Until this presidential election, the political conversations between us had been of the local variety. We mistakenly thought we could slip into talking about the presidential campaign. We were wrong.

One evening my sister, Carol, and Dale started talking about Barack Obama and John McCain. Carol can't even remember now what set them off, but she and Dale were bellowing at each other before the conversation ended. My neighbor, Martha, and I sat quietly, never weighing in on either side. But as Dale abruptly left to go into her house, the gathering ended and we all left the patio.


The intensity of that discussion signaled the need to take politics off the agenda for our evening chats—at least until after Nov. 4. Since that time, my neighbors and I work harder than usual at being polite and respectful of each other. All of this has helped me gain new respect for the legislators I often criticized for not reaching across the aisle to members of the other party. My South Carolina neighbors and I have an elephant—or a donkey—in the room, and we are trying our best to ignore it.

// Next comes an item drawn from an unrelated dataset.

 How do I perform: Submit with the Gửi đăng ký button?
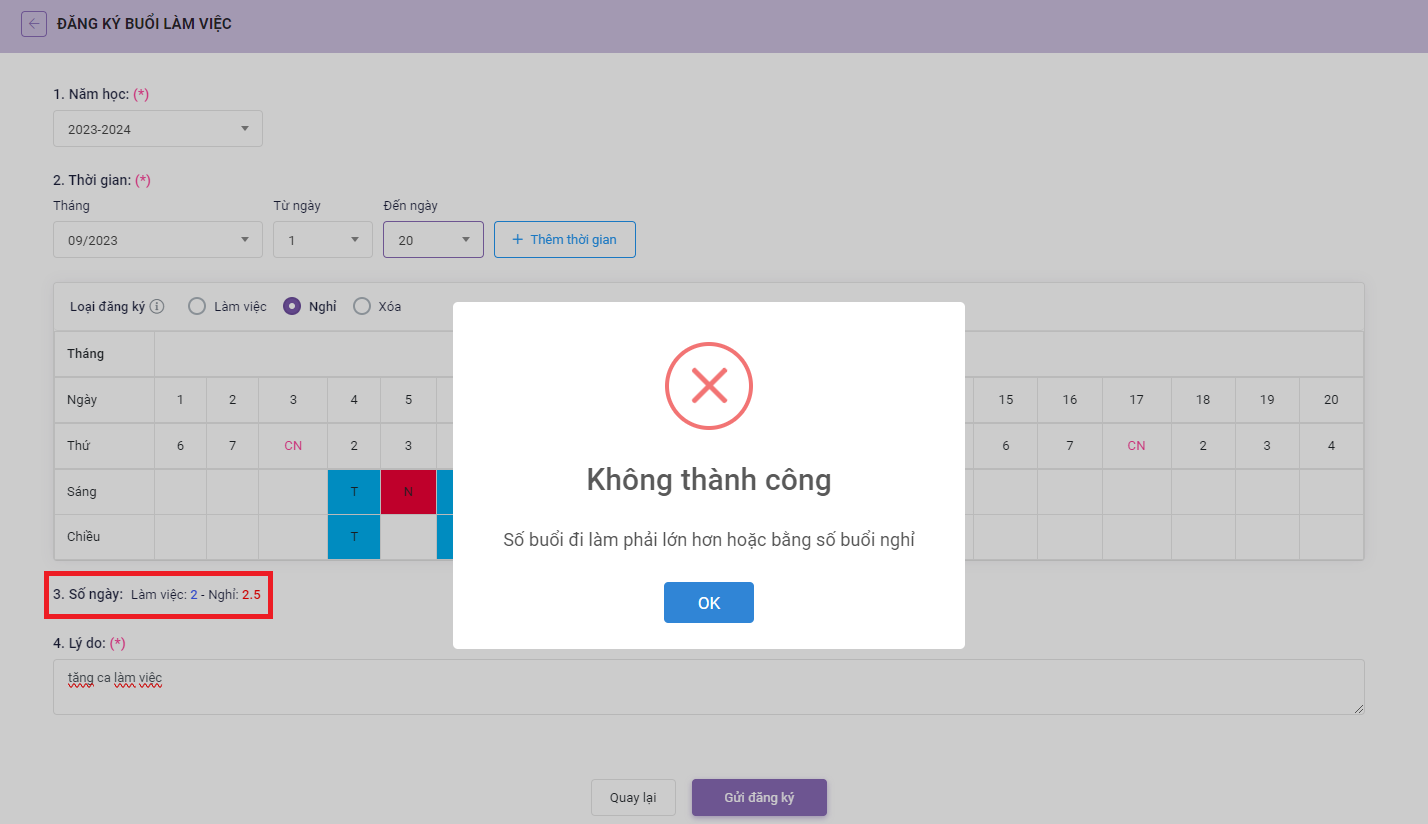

On another day, Martha sat on my living room sofa and told us that Dale was burning to put a McCain bumper sticker on her car so she could park next to my car, which is sporting an Obama sticker. But Dale drives a company car and bumper stickers aren't allowed. I smiled at the small victory: Dale irritated by my bumper sticker.


To my chagrin, she gave her bumper sticker to George, who showed up the next day with a "McCain-Palin" sticker on his van.

The cooler weather has arrived in our community as an act of divine mercy. It has reduced the opportunities for our sunset patio gatherings and the possibility of the forbidden discussion. But one evening my sister went over to Dale's to borrow some Cool Whip. George and Martha were there. When Carol walked in, everyone stopped talking.


"What are you all doing?" Carol asked.

"We were discussing politics," Martha said, as her husband George elbowed her.

Carol guessed that they had been blasting Obama.

"You can stay. We don't have to discuss politics," Dale offered, kindly.

"No, I just want the Cool Whip," said Carol, who truly wanted to go home to finish watching a TV show.


Then when hurricane winds in the Gulf stopped the full production of oil to the South and gas stations in my neighborhood shut down, I had to park my car.

Dale picked up a dozen of eggs for me on her way back from work. And when my sister and I wanted to make martinis and found our bar nearly bare, we borrowed vodka—yes, vodka—from George and Martha.


In the middle of all of this, a woman walked up to me at the post office and asked if I would take her offering of a bag of starter for "friendship bread." I've never fully understood what was in a starter bag, but now I do; it includes directions for baking bread at the end of 10 days of kneading the bag and adding ingredients. Before you bake the bread, you divide the starter and pass it on to friends.

I gave portions to Martha and Dale.

Soon we will go to the polls and then after a week or so of mourning by one side or the other, we will return to our light-hearted, fun conversations again. Until then, we cross the partisan divide with eggs and Cool Whip and starter for friendship bread. And vodka, of course.


Patrice Gaines is an author and journalist who lives in Lake Wylie, S.C.